Sequelize, the JavaScript ORM, in practice

Node.js is well-know for its good connectivity with NoSQL databases. A less know fact is that it’s also very efficient with relational databases. Among the dozens ORMs out there in JavaScript, one stands out for relational databases: Sequelize. It’s quite easy to learn but there are not many pointers about how to organize model code with this module. Here are a few tips we learned by using Sequelize in a medium size project.

Sequelize 101

Sequelize claims to supports MySQL, PostgreSQL and SQLite. The Sequelize docs explain the first steps with the JavaScript ORM. First, initialize a database connection, then a few models, without worrying about primary or foreign keys:

var sequelize = new Sequelize('database', 'username'[, 'password'])
var Project = sequelize.define('Project', {
  title:       Sequelize.STRING,
  description: Sequelize.TEXT
});
var Task = sequelize.define('Task', {
  title:       Sequelize.STRING,
  description: Sequelize.TEXT,
  deadline:    Sequelize.DATE
});
Project.hasMany(Task);

Next, create new instances and persist them, query the database, etc.

// create an instance
var task = Task.build({title: 'very important task'})
task.title // ==> 'very important task'
// persist an instance
task.save()
  .error(function(err) {
    // error callback
  })
  .success(function() {
    // success callback
  });

// query persistence for instances
var tasks = Task.all({ where: ['dealdine < ?', new Date()] })
  .error(function(err) {
    // error callback
  })
  .success(function() {
    // success callback
  });

Sequelize uses promises so you can chain error and success callbacks, and it all plays well with unit tests.

All that is pretty well documented, but the Sequelize documentation only covers the basic usage. Once you start using Sequelize in real world projects, finding the right way to implement a feature gets trickier.

Model File Structure

All the examples in the Sequelize documentation show all model declarations grouped in a single file. Once a project reaches production size, this is not a viable approach. The alternative is to import models from a module using sequelize.import().

The problem is that relationships rely on several models. When you declare a relationship, models from both sides of the relationship must already be imported.

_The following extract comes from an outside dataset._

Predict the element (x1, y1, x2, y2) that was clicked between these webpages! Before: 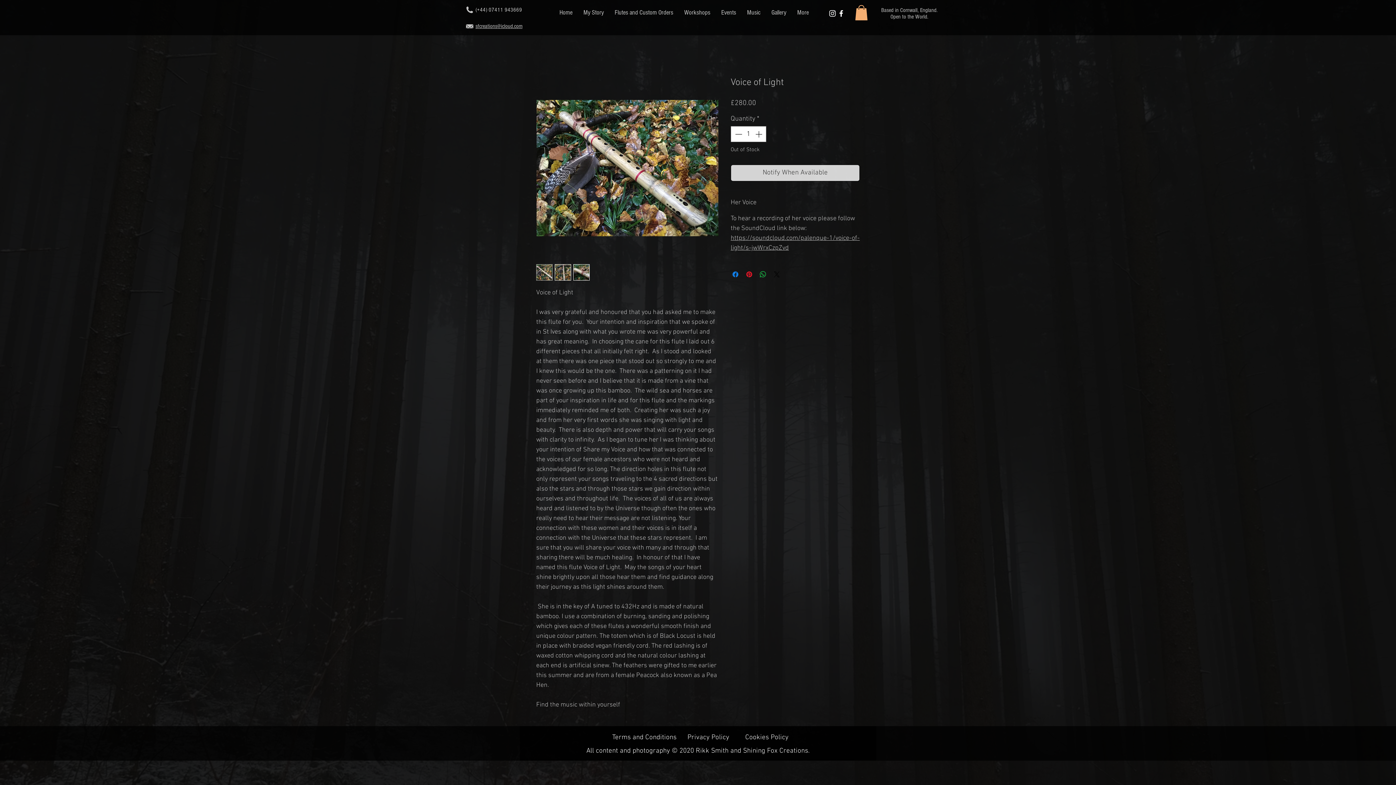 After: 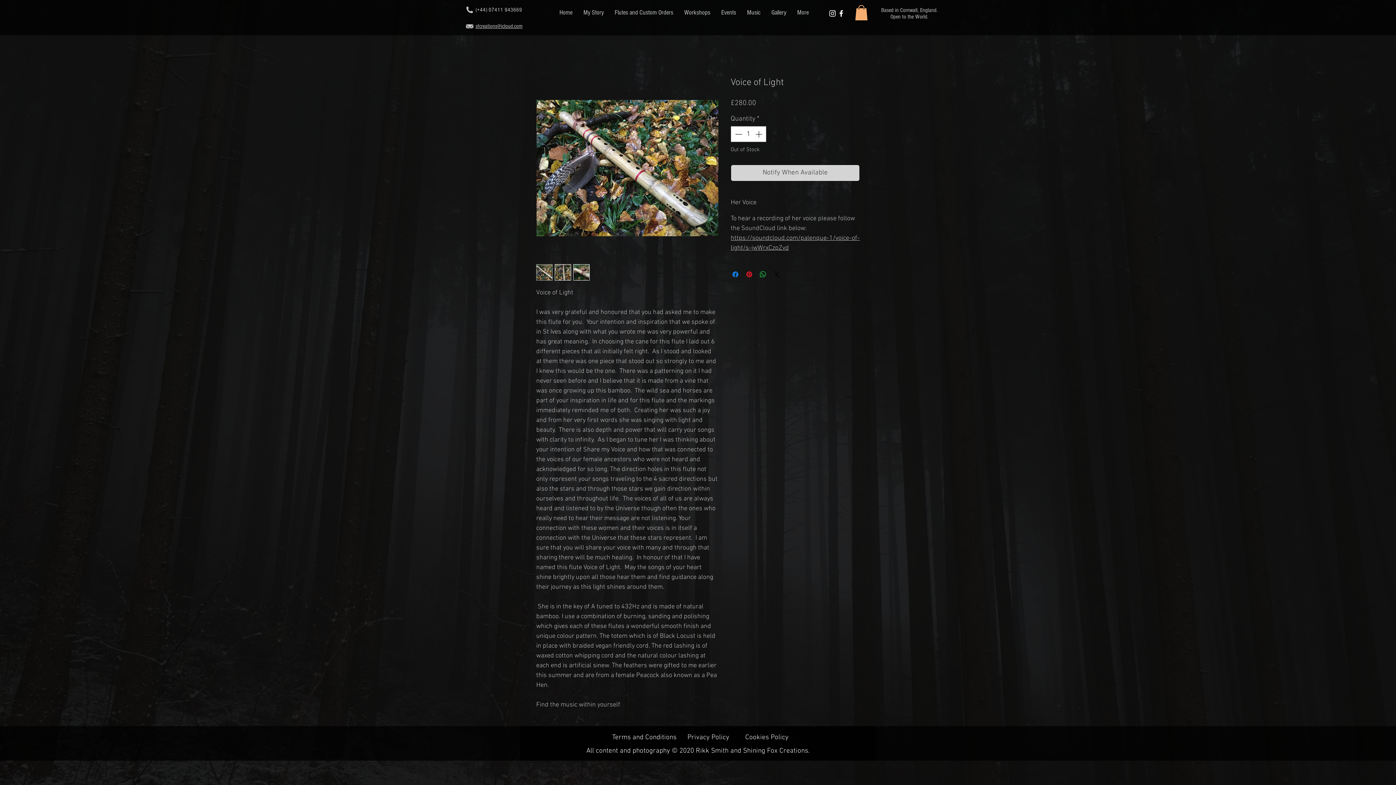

You should not import model files from other model files because of Node.js module caching policy (more on that later on); instead, you can define relationships in a standalone file.

Here is the file structure we’ve been working with:

models/
  index.js      # import all models and creates relationships
  PhoneNumber.js
  Task.js
  User.js
  ...

And here is how the main models/index.js initializes the entire model:

var Sequelize = require('sequelize');
var config    = require('config').database;  // we use node-config to handle environments

// initialize database connection
var sequelize = new Sequelize(
  config.name,
  config.username,
  config.password,
  config.options
);

// load models
var models = [
  'PhoneNumber',
  'Task',
  'User'
];
models.forEach(function(model) {
  module.exports[model] = sequelize.import(__dirname + '/' + model);
});

// describe relationships
(function(m) {
  m.PhoneNumber.belongsTo(m.User);
  m.Task.belongsTo(m.User);
  m.User.hasMany(m.Task);
  m.User.hasMany(m.PhoneNumber);
})(module.exports);

// export connection
module.exports.sequelize = sequelize;

Using Models In Code

From other parts of the application, if you need a model class, require the models/index.js instead of the standalone model file. That way, you don’t have to repeat the Sequelize initialization.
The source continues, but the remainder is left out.